My road is its own quiet shoe box world, blue sky prettily painted delicate and solid across the cardboard lid of the box, light that filters through little construction paper trees, a neat little diorama of seasons.
(so clear so clearly fake except for the part where it’s real)
My road enters spring with tentative wariness. It dances over and across the border. The snow melts; the sun brings warm summer smell out of the ground, daffodils shoot through the dead leaves, the snow comes back, and sunny little flowers are bent down under the slush, bowing and kissing the ground they rose from.
(and -
My road is named after the fall. It starts with spots and speckles of yellow, cardboard diorama splatter-painted by someone who doesn’t exactly mean to do it, like they’re shaking the yellow paint off their hands and the flecks just happen to land on their pretty little project. Then the painter adds daubs and strokes (apparently they figure they should finish the job) of paint (watercolor in the sunshine, oil in the cloud cover, the in-between either a lot of pigment or a lot of thinner). But the leaves crinkle like printer paper soaked with watercolor, the oil fades and crusts and they flutter down (down down) to the corrugated cardboard ground. They crunch with the satisfaction of tapping letters in a keyboard, of peeling away congealed paint, of erasing the pencil marks to see what picture the ink makes when it’s alone (free).
(and all -
Summer. Green tissue paper swathing the rolled up tree trunk cylinders, the pretty filtering light makes the prettiest shadows and dapples.

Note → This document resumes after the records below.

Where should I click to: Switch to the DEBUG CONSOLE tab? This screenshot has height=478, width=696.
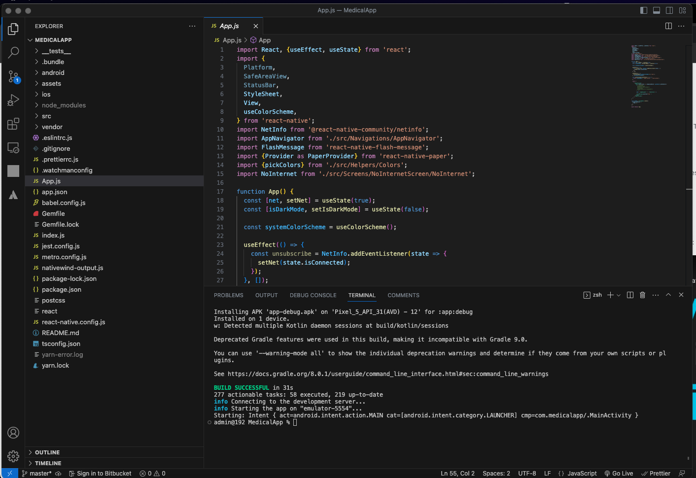pyautogui.click(x=313, y=295)
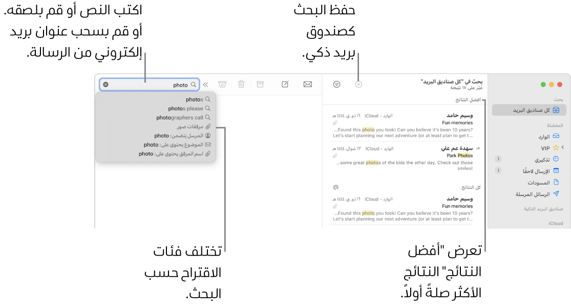The image size is (571, 308).
Task: Move the message to Junk
Action: tap(222, 84)
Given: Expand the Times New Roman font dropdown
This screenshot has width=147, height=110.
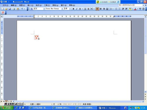Looking at the screenshot, I should pos(62,9).
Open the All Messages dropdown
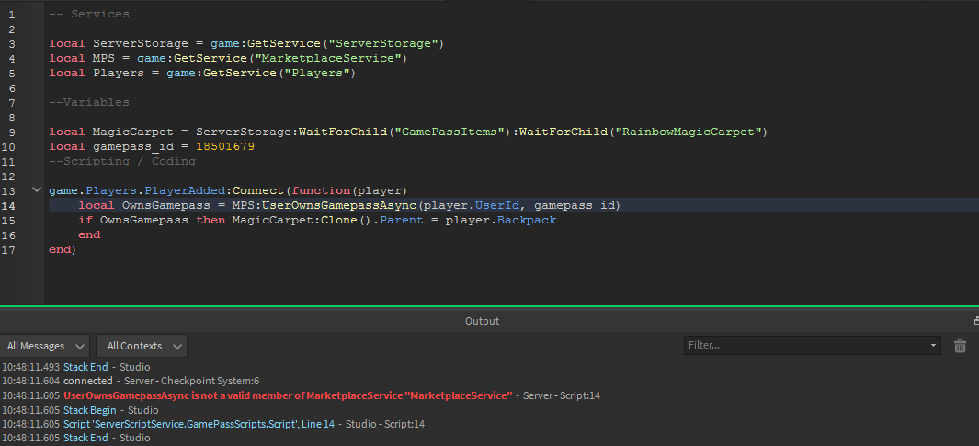979x446 pixels. pyautogui.click(x=45, y=346)
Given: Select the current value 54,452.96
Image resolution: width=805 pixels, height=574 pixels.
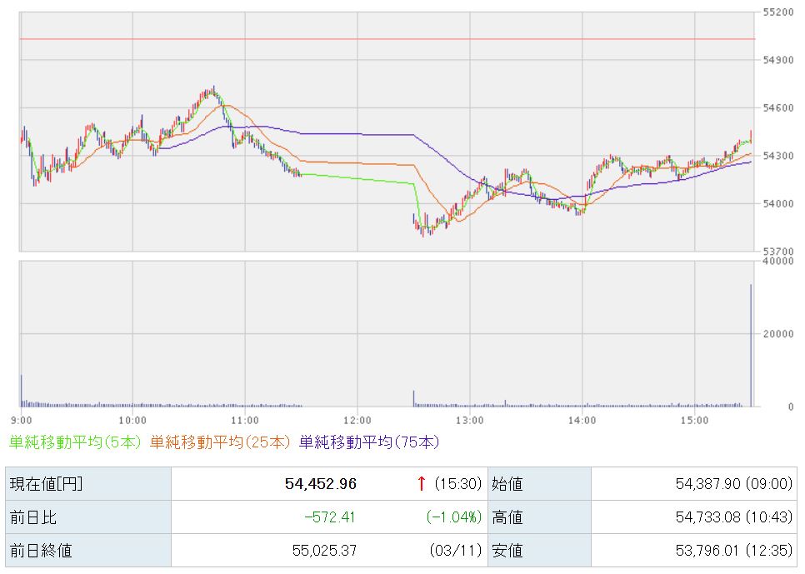Looking at the screenshot, I should 323,484.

(and all the pretty moments -
Winter. Clean pure sheet after sheet of untouched paper tailored to fit every dollhouse slipping quietly into place, the harsh unhindered light bounces and blares off the perfect surface.
(and all the pretty moments in between -
)))))
My road doesn’t have any clocks. The time is kept by falling feet (short increment), passing cars (long increment), and finding roadkill (long increment, if we’re lucky). The beat of the footfalls goes thump thump thump thrumming its way through the empty street.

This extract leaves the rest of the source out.